### Directions
What you return must be the lines of the data that hold the word "text".

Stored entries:
◇ ◇ ◇ ◇ ◇ ◇ ◇

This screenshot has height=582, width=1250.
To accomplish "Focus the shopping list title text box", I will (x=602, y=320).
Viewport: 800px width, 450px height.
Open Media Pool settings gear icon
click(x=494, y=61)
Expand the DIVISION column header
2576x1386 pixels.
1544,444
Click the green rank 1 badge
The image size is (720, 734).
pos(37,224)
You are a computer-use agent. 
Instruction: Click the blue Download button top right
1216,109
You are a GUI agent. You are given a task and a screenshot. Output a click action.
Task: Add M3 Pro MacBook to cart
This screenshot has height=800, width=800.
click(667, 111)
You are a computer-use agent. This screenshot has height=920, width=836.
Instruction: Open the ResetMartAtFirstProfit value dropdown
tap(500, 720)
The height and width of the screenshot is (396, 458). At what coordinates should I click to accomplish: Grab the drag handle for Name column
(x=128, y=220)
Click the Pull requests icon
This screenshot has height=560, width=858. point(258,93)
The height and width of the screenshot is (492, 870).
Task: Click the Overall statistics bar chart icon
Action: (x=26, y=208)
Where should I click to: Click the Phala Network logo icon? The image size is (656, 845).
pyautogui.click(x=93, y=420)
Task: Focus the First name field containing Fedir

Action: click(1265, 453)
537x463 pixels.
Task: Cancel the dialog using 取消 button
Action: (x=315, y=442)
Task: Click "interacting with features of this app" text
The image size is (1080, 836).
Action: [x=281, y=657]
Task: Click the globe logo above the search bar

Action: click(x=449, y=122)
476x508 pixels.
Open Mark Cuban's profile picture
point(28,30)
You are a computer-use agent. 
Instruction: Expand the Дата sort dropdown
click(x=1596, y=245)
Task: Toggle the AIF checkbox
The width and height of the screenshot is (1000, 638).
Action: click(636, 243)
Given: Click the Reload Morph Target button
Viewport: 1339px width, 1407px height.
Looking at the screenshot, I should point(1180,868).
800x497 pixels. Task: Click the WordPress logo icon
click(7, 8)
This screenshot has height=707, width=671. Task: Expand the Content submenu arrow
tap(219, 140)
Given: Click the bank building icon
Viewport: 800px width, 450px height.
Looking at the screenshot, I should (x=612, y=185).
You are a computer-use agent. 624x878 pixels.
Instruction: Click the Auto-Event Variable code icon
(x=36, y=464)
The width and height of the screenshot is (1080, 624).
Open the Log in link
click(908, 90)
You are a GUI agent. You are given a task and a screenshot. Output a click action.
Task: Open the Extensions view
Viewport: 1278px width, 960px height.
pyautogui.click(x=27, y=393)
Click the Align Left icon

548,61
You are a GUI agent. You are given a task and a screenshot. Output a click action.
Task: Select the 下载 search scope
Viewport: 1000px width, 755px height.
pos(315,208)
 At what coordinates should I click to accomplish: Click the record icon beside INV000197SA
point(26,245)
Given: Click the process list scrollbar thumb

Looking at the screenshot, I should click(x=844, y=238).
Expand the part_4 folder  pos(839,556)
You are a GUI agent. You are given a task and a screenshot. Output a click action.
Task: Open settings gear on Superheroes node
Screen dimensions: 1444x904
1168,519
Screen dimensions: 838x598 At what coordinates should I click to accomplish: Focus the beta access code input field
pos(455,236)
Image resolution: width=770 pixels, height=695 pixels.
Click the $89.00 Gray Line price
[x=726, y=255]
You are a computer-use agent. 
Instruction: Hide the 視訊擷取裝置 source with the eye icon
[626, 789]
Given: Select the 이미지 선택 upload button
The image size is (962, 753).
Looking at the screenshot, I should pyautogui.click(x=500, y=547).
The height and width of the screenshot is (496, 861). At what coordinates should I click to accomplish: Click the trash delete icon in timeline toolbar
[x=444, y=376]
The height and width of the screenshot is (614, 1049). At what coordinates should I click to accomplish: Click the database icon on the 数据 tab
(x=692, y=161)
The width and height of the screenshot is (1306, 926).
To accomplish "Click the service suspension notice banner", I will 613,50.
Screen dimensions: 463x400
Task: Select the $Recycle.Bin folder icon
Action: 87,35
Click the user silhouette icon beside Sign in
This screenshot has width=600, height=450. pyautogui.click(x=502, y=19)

◇ ◇ ◇ ◇ ◇ ◇ ◇

### Written reply
To accomplish "Focus the shopping list title text box", I will (x=602, y=320).
Task: Click "interacting with features of this app" text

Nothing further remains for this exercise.